Stratasys manufactures in-office prototyping and direct digital manufacturing systems for automotive, aerospace, industrial, recreational, electronic, medical and consumer product OEMs.

==History==
Stratasys was founded in 1989, by S. Scott Crump and his wife Lisa Crump in Eden Prairie, Minnesota. The idea for the technology came to Crump in 1988 when he decided to make a toy frog for his young daughter using a glue gun loaded with a mixture of polyethylene and candle wax. He thought of creating the shape layer by layer and of a way to automate the process. In April 1992, Stratasys sold its first product, the 3D Modeler.

In October 1994, Stratasys had an initial public offering on Nasdaq; the company sold 1.38 million shares of common stock at $5 per share, netting approximately $5.7 million.

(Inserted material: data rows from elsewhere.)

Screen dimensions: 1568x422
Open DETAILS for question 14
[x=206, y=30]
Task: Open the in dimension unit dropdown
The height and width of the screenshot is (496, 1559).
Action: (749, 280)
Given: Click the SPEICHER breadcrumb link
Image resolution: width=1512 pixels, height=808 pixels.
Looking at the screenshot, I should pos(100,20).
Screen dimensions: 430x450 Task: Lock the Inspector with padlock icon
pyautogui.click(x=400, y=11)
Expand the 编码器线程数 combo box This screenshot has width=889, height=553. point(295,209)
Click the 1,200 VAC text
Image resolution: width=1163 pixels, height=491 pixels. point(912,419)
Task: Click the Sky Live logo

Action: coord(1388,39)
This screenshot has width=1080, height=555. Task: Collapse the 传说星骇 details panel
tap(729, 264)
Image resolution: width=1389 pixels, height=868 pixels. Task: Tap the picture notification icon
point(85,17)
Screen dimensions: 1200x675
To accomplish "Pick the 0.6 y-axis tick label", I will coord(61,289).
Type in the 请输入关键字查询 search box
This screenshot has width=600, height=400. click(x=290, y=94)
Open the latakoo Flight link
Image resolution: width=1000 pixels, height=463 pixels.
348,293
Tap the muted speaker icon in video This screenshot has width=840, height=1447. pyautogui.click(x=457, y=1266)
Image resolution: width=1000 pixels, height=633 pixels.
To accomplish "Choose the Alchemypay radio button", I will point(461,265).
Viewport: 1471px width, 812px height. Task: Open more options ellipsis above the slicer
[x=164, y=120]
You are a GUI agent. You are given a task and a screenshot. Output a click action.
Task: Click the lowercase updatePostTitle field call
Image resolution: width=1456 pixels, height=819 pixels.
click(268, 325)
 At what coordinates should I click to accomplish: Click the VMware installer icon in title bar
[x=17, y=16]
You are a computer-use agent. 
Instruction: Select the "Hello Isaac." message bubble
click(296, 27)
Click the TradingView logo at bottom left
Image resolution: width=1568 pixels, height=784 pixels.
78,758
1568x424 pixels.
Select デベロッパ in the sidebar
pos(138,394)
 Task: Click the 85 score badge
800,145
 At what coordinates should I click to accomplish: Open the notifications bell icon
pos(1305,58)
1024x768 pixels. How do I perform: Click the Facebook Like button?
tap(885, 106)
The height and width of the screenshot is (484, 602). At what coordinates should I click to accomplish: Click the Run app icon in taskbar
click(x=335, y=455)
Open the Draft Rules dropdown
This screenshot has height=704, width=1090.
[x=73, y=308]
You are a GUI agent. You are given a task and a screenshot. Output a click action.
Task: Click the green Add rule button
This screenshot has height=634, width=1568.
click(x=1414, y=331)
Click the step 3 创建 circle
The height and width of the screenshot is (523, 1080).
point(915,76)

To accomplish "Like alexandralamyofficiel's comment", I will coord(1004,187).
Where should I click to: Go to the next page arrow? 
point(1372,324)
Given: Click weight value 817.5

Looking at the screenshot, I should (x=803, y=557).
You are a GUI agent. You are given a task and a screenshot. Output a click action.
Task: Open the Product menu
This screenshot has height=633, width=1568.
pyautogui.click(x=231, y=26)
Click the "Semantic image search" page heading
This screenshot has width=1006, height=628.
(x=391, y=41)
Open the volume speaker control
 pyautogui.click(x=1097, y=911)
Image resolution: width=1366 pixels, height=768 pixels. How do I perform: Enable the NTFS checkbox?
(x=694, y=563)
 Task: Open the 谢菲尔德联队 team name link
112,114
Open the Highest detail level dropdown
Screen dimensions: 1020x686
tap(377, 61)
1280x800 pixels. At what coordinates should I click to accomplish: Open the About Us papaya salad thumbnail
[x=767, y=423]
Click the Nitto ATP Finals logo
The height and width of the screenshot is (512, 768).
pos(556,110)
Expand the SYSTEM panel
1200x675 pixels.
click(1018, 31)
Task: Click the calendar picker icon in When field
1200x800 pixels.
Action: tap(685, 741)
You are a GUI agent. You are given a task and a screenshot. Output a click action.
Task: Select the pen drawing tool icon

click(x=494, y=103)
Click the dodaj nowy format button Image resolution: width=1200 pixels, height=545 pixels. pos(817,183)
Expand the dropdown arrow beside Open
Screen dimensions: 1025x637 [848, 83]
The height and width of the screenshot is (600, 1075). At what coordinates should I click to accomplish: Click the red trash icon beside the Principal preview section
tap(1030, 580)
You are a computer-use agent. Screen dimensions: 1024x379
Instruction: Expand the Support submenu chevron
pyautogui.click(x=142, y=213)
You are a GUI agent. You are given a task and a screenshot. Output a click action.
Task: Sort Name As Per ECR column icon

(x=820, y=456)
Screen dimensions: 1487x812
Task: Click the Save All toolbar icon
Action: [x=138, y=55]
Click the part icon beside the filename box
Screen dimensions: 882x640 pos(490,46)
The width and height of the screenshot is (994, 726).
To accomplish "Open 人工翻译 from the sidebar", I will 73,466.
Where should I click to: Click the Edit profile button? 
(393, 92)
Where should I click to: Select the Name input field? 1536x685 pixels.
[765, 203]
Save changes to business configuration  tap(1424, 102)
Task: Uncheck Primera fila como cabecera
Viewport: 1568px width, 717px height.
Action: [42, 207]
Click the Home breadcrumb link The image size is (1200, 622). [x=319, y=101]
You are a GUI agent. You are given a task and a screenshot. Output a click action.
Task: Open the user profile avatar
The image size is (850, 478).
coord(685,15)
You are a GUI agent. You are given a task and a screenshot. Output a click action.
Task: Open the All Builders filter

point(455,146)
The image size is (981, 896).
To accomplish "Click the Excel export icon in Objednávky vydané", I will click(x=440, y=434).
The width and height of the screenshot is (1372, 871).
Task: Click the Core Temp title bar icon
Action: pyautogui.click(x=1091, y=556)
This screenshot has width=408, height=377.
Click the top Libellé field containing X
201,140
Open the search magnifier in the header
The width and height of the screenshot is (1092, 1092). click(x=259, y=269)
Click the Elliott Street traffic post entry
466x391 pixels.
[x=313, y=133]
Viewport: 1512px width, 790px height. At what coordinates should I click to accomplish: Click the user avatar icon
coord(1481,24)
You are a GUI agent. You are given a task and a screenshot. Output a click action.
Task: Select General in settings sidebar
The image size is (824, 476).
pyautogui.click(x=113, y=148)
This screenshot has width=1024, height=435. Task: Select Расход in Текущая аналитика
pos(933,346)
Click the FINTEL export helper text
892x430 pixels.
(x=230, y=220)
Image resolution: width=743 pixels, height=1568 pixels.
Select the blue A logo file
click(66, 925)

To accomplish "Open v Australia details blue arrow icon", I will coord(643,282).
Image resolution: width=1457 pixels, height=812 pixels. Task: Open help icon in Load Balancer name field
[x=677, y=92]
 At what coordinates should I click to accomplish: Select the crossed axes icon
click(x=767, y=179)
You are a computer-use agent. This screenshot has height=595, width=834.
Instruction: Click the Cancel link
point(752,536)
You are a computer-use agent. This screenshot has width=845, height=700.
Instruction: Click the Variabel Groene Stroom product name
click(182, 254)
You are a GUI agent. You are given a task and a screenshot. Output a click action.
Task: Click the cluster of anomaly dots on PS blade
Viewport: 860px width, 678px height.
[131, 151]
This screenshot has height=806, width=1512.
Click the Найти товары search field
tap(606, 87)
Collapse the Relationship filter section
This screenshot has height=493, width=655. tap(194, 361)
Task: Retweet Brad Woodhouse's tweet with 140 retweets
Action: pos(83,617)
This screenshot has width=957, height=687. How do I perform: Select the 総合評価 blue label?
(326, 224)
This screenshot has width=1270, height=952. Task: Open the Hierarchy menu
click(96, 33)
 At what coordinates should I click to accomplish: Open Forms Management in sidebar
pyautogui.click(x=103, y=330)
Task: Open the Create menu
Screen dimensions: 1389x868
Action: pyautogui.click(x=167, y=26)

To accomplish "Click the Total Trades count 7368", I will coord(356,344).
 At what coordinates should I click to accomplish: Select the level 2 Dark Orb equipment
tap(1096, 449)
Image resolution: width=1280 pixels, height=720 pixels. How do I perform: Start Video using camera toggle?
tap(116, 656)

In January 1995, Stratasys purchased IBM's rapid prototyping intellectual property and other assets and employed 16 former IBM engineers, who had been developing a small 3-D printer that relied on an extrusion system very similar to Crump's patented fused deposition modeling (FDM) technology.

In 2003, Stratasys fused deposition modeling (FDM) was the best-selling rapid prototyping technology. FDM is a process that the company patented, which is used to produce three-dimensional parts directly from 3D CAD files layer-by-layer for use in design verification, prototyping, development and manufacturing.

In 2007, Stratasys supplied 44% of all additive fabrication systems installed worldwide, making it the unit market leader for the sixth consecutive year.

In January 2010, Stratasys signed an agreement with HP to manufacture HP-branded 3D printers. In August 2012, the HP manufacturing and distribution agreement was discontinued.

In May 2011, Stratasys announced that they had acquired Solidscape, a leader in high-precision 3D printers for lost wax casting applications.

In 2012, Defense Distributed, an unrelated project to produce a working firearm by 3D printing, was intended to use a Stratasys printer. Stratasys refused to permit this and withdrew its license for use of the printer, citing that it did not allow its printers "to be used for illegal purposes".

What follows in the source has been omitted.